O movimento de expansão do Brics vem sendo liderado pela China e pela Rússia.

Especialistas avaliam que a iniciativa é uma forma de os dois países evitarem o isolamento gerado pelo tensionamento das suas relações com os Estados Unidos e com a Europa Ocidental.

Os chineses são acusados pelos americanos de práticas comerciais predatórias e espionagem, o que o governo chinês nega.

A Rússia vem sendo alvo de sanções impostas por países da Europa Ocidental e pelos Estados Unidos por conta da invasão russa à Ucrânia, iniciada em 2022.
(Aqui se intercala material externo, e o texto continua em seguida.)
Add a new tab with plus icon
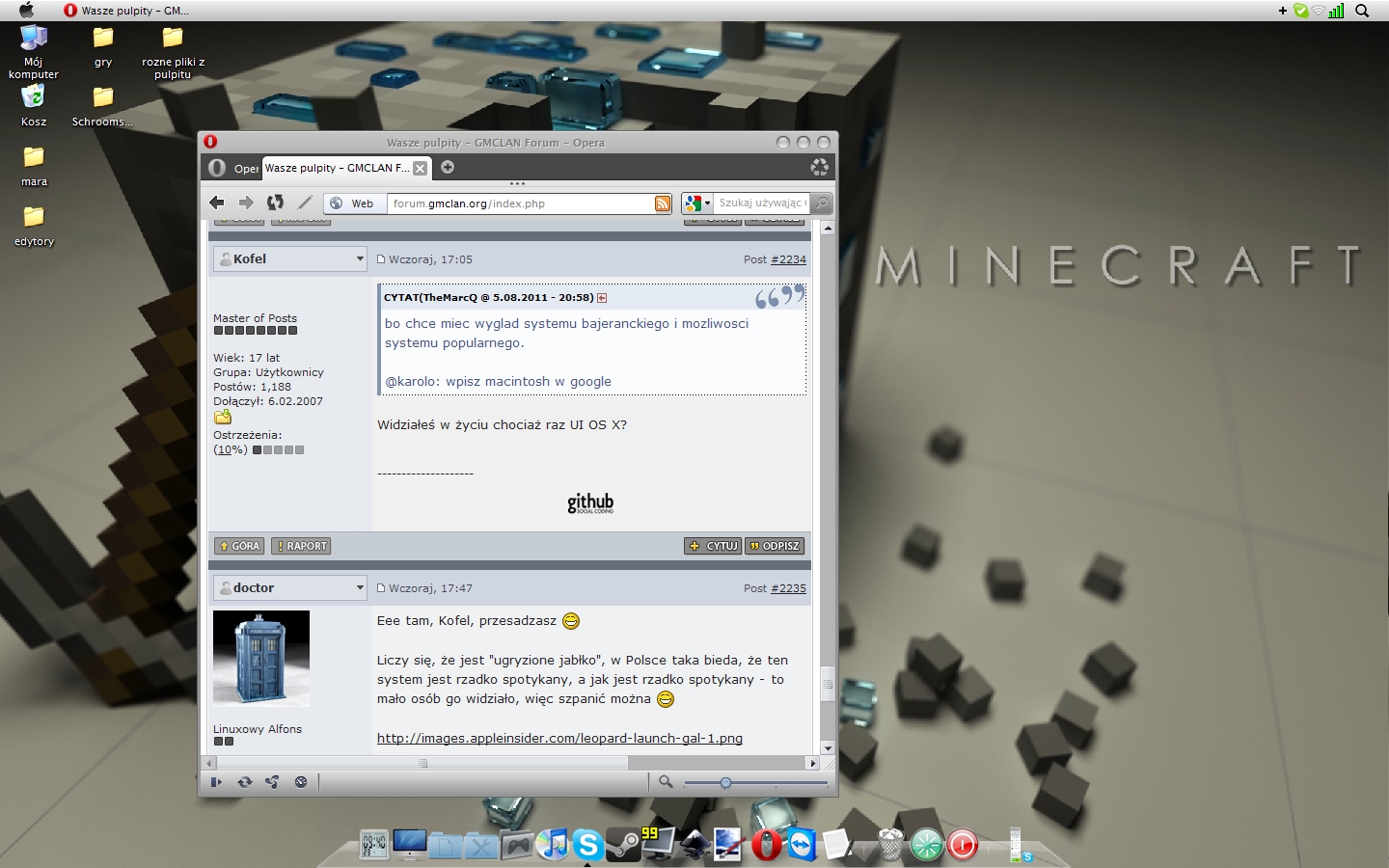 pyautogui.click(x=448, y=167)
Inicialmente, o Brasil e a Índia vinham apresentando resistência à expansão desejada por russos e chineses, mas nos últimos dias, o governo Lula passou a dar demonstrações de que não vetaria a entrada de novos integrantes.

Nesta semana, a BBC News Brasil mostrou que três países que despontavam como favoritos a ingressar no bloco são: Arábia Saudita, Emirados Árabes Unidos e Indonésia.
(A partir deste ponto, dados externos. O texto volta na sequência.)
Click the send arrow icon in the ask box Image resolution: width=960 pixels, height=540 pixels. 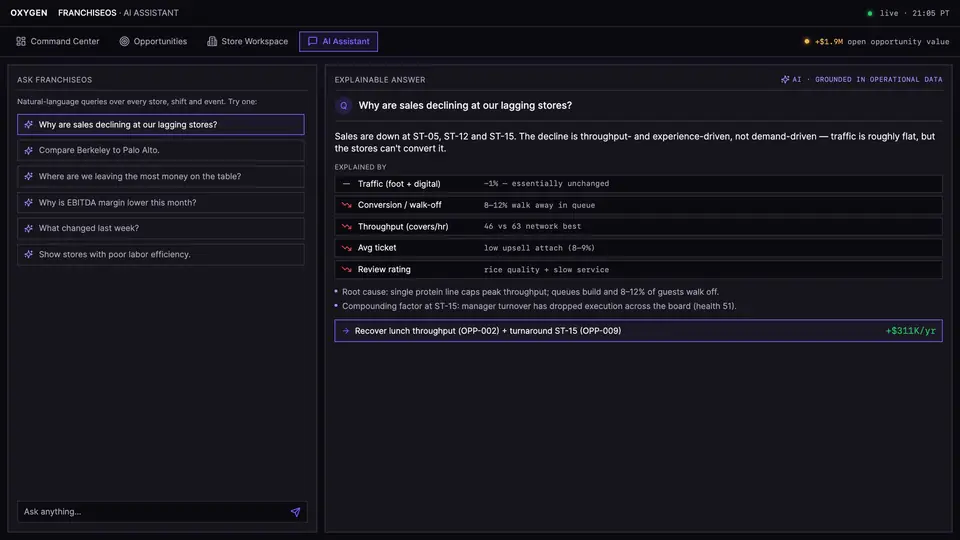click(x=295, y=512)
Fontes ligadas às negociações para a expansão do grupo com quem a BBC News Brasil conversou em caráter reservado nos últimos dois dias apontam a expectativa de que cinco países devem ser anunciados como novos membros do bloco: Arábia Saudita, Emirados Árabes Unidos, Egito, Argentina e Irã.

A Indonésia, que era apontada como uma das favoritas a entrar no bloco, entraria em um segundo momento, segundo esse entendimento.

Os líderes do bloco terão mais reuniões sobre o assunto nesta quarta-feira (23/8), segundo dia da cúpula.